Uses the \(\Omega(\log n)\) gap of one-way permutations to formalize "asymmetry," upgrading the intuitive "verification is easier than solving" into a citable lower bound applicable to any "forward-easy, inverse-hard" task design.
The "Goldilocks Zone (high \(S\), moderate \(H\))" serves as a trick-like scheduling signal: calculating the (S, H) position each round allows for interpretable difficulty adjustment.

Limitations & Future Work¶

The epiplexity metric is from very recent work (Finzi et al., 2026) and has not been widely validated; prequential coding is computationally expensive.
The three designs are currently easier to implement in easy-to-verify domains (code, math); how to measure and train the inverse gap in hard-to-verify domains remains open.
The experiments lacks a "large-scale positive proof" showing that adding all three designs guarantees monotonic growth; it relies on future work to fill this gap.
Learnable information is a macro metric and may not always correlate positively with downstream task accuracy.

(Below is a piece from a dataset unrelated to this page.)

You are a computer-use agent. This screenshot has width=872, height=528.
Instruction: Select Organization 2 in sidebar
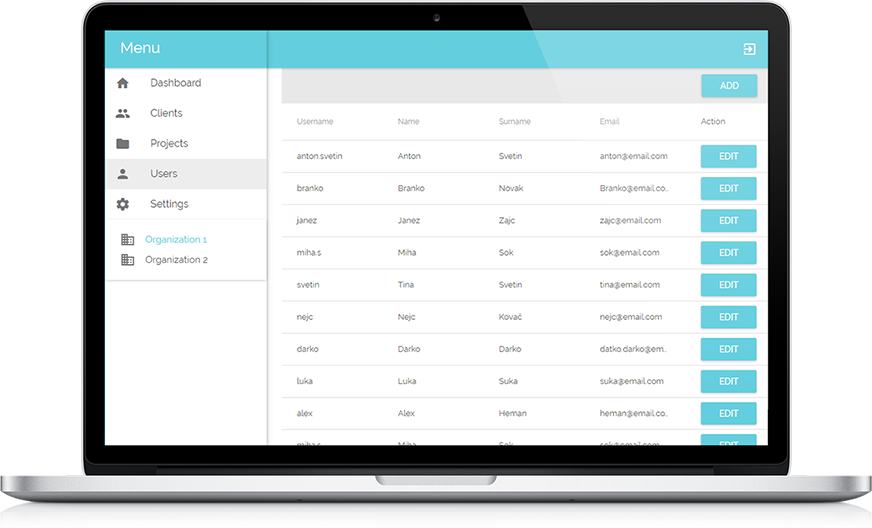click(x=176, y=260)
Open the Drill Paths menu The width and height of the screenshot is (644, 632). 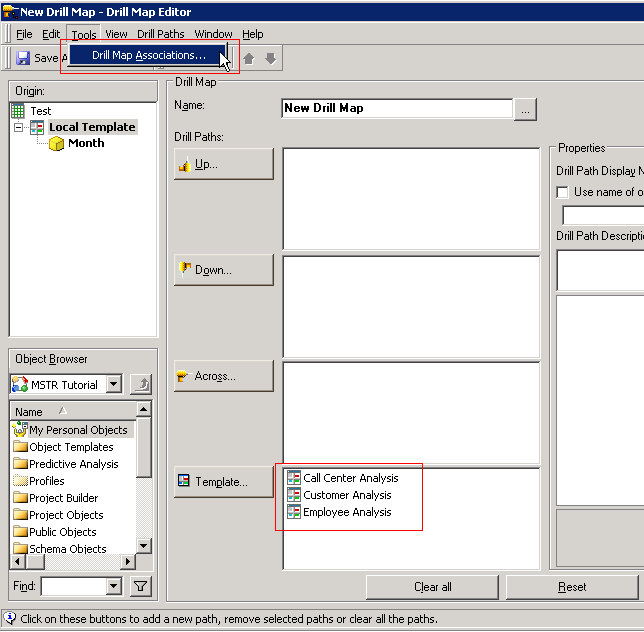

vs Self-Training (STaR / ReST): These rely on fixed verifiers; this paper notes they saturate once the initial distribution is exhausted (Lack of Information Seeking).
vs Solver-Verifier Co-evolution (Self-Rewarding / SPIN): They lack strong-to-weak synchronization to ensure Verifiers keep up with Solvers (Lack of Asymmetric reverse loop).
vs Proposer-Solver Self-Play (Absolute Zero / R-Zero): Their collapse is attributed to Proposers drifting toward triviality, and they often lack Verifier synchronization.

Rating¶

Novelty: ⭐⭐⭐⭐⭐ Formally introducing information-theoretic criteria into self-evolving LLM design.
Experimental Thoroughness: ⭐⭐⭐ Small-scale diagnostic experiments only; lacks full-system verification.
Writing Quality: ⭐⭐⭐⭐⭐ Extremely clear structure (Framework → Metric → Principles → Practice).
Value: ⭐⭐⭐⭐⭐ Provides a unified diagnostic vocabulary and design criteria for the self-evolving LLM community.